----- DATA FOR PROCESSING
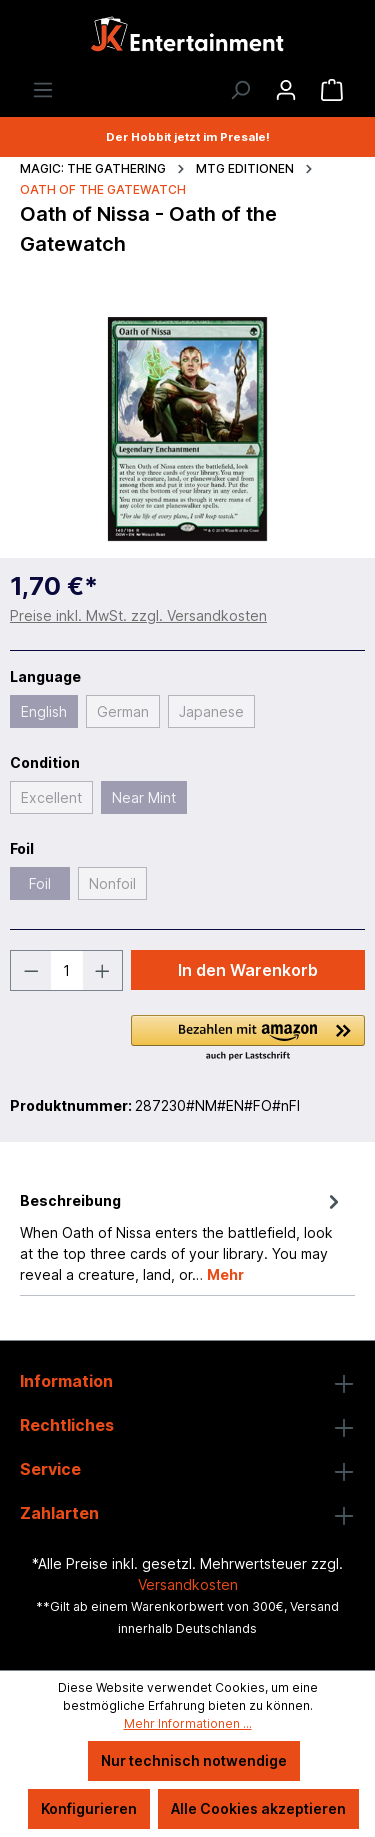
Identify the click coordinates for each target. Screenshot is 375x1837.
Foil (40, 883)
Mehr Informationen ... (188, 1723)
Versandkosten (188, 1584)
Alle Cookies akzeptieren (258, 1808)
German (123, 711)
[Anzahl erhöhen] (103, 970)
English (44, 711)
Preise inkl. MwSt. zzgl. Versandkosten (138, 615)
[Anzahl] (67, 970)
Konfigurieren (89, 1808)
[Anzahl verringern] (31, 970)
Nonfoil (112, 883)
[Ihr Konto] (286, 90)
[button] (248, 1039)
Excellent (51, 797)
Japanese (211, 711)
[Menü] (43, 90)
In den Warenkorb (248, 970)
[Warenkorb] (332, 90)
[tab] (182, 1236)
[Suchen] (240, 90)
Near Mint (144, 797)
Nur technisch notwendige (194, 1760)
----------
WHAT IS ASKED: Please copy the listing above word for word, leaving out the picture.

TASK RESPONSE:
Identify the click coordinates for each target. Screenshot is 375x1837.
Foil (40, 883)
Mehr Informationen ... (188, 1723)
Versandkosten (188, 1584)
Alle Cookies akzeptieren (258, 1808)
German (123, 711)
[Anzahl erhöhen] (103, 970)
English (44, 711)
Preise inkl. MwSt. zzgl. Versandkosten (138, 615)
[Anzahl] (67, 970)
Konfigurieren (89, 1808)
[Anzahl verringern] (31, 970)
Nonfoil (112, 883)
[Ihr Konto] (286, 90)
[button] (248, 1039)
Excellent (51, 797)
Japanese (211, 711)
[Menü] (43, 90)
In den Warenkorb (248, 970)
[Warenkorb] (332, 90)
[tab] (182, 1236)
[Suchen] (240, 90)
Near Mint (144, 797)
Nur technisch notwendige (194, 1760)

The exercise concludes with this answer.